I thought I was the only one in the entire world that was a woman, a Christian and married that struggled with pornography. Since I started sharing my story I found that I am not the only one.
My story has given so many people hope that they too can find that freedom and that healing that’s only available in Christ! It has brought hope.
Can you tell I get pretty passionate about this? Because your story matters. I can’t tell your story. I can’t do it for you. I can coach you, help you, lead you, share with you, give you tips, give you strategies, share what’s worked for me, but I cannot tell your story.
You are the only person that can share your story and no one else in the world can share your story like you can. Now, I do want to make sure that you know you’re supposed to share your story.
However, if you are still in the middle of it, if you’re not free yet and haven’t truly overcome yet then it’s probably not time to share your story yet. Yes sometimes I still struggle with pornography, I’m not saying I’m 100% free every day, but I’m free. God has healed me! He’s asked me to share my story.
If you’re still in the middle of it, it may not be the time. If it relates to other people and other people’s stuff, you may need to ask God for wisdom. You don’t want to tell other people’s stuff, so try to focus on your story, what you went through, and your side of it.
You don’t have to say who abused you and what it was that you went through. You also don’t have to point the fingers at other people, because that isn’t what telling your story is about. Telling your story is just so people know that you’ve been there; it’s a way to be vulnerable.
When you’re vulnerable with other people and share your story, they’re more likely going to open their heart because they know that you’ve been there, that you’ve walked through pain as well, and they’re going to be more willing to maybe follow your advice or walk that journey. They are more likely to be open to the next step because they know that you’ve been there too.
Just because you have a story doesn’t mean you’re supposed to tell it. Ask God for it; pray and ask Him. Pray and He’ll show you what you’re to share and what you’re not to share. He’ll tell you how much details, and usually it’s a lot less details than you think. You don’t have to share all the detail, you don’t have to share all the dirty laundry. Still, I do encourage you to share your story.
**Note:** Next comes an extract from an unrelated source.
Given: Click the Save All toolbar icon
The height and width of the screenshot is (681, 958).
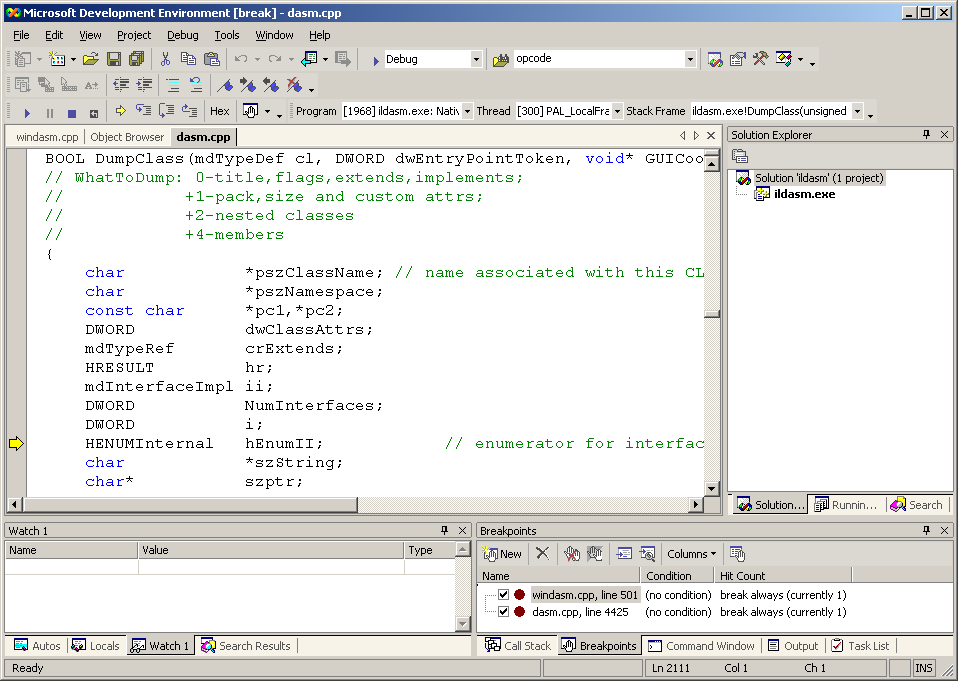Looking at the screenshot, I should pos(136,59).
There is power in telling our stories.
I’m not saying you have to tell everything and I’m not saying that right now is the right time, but I pray that you’re able to overcome the fear. The Bible says, “Perfect love drives out fear.” [1 John 4:18]
If you’re feeling fear and resistance it may be because your story is powerful and many people are going to be impacted by it.
A little bonus tip before you go. You may get in the middle of your book and it’s hard to move forward. One thing you can do is to have accountability.
I felt it when I was writing my book Broken Crayons Still Color. Praise God it’s going through final edits right now, but I almost didn’t make it. So what I did was I formed a Beta Group and sent each chapter to that Beta Group each week. That worked because I knew they were waiting for it every week, so it kept me going and that may work for you as well.
Whatever it takes, I encourage you to never, ever give up. Keep going, because someone out there is waiting for what you have to share. Someone out there needs the hope that you’re going to share in your book; in your story. Someone out there is waiting for salvation and they’re going to have salvation through your book, or hope, or healing.
They may not commit suicide because they read your book. There are so many things, and it’s not a guilt or a shame. It’s a look on what God is able to do when you share your story. When you’re obedient and you share His word, God will do the rest, He’ll show up, He’ll take care of the details, and people’s lives will be changed as a result.